> _YOUR TASK_
Copy the listing below word for word, from its first line up to and including the line that contains "This screenshot has height=609, width=1568.".

▼

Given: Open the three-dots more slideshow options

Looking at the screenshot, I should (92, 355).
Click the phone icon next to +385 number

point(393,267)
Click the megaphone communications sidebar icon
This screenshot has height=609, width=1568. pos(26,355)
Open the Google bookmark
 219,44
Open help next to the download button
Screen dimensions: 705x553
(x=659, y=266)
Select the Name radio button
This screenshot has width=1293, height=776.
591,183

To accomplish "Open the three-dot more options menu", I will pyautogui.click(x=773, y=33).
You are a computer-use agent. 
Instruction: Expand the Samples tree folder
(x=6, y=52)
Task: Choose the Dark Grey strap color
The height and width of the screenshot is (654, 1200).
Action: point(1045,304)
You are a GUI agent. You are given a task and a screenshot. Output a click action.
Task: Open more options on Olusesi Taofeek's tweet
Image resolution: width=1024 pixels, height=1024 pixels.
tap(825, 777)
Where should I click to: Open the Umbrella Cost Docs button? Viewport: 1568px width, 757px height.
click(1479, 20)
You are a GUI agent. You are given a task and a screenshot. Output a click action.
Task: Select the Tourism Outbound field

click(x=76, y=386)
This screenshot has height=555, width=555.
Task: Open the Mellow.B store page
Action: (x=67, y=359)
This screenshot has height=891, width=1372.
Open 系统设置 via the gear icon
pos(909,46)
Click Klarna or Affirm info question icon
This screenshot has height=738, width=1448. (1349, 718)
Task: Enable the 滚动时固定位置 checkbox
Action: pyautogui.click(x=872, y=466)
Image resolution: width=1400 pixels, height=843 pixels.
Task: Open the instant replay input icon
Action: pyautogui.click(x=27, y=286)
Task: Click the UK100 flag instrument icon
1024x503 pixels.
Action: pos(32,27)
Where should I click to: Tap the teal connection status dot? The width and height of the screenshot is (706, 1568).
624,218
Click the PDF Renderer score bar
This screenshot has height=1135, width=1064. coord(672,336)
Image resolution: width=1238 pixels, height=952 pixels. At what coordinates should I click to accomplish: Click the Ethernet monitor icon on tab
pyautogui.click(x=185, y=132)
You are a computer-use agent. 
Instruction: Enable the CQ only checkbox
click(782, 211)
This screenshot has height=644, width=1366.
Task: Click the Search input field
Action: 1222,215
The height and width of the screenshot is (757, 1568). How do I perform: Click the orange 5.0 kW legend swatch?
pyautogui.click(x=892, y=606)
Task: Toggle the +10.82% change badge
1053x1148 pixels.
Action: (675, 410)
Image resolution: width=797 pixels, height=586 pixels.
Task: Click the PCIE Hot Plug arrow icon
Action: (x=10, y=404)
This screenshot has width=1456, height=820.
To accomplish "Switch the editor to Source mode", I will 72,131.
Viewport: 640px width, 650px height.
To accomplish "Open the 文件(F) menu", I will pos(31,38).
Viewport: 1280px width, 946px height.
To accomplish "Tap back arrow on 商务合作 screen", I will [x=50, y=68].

▲

> _CORRECT RESULT_
Given: Open the three-dots more slideshow options

Looking at the screenshot, I should (92, 355).
Click the phone icon next to +385 number

point(393,267)
Click the megaphone communications sidebar icon
This screenshot has height=609, width=1568. pos(26,355)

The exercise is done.